Segment Start: Information given

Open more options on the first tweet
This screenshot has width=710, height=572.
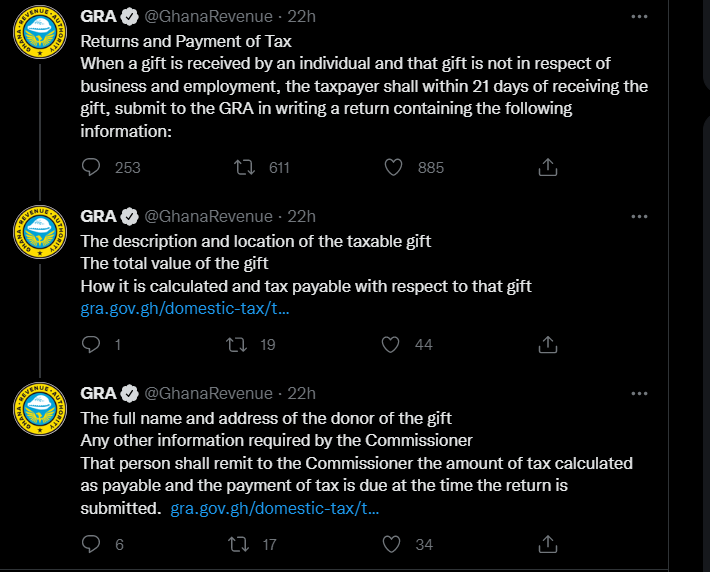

Segment End: Information given
Segment Start: Information given

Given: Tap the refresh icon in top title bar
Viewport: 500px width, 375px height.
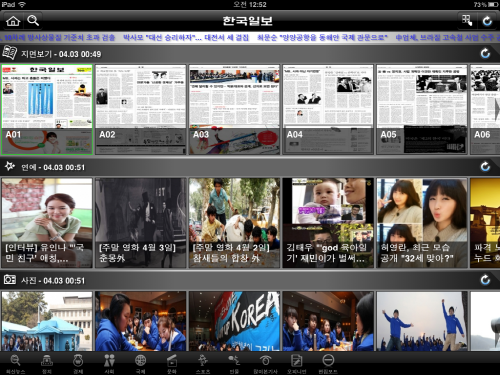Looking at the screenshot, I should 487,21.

Segment End: Information given

> Try it
Your answer should be the exact lines above from the one with "Open more options on the first tweet" through the one with "This screenshot has width=710, height=572.", both included, and nothing besides.

> Written reply
Open more options on the first tweet
This screenshot has width=710, height=572.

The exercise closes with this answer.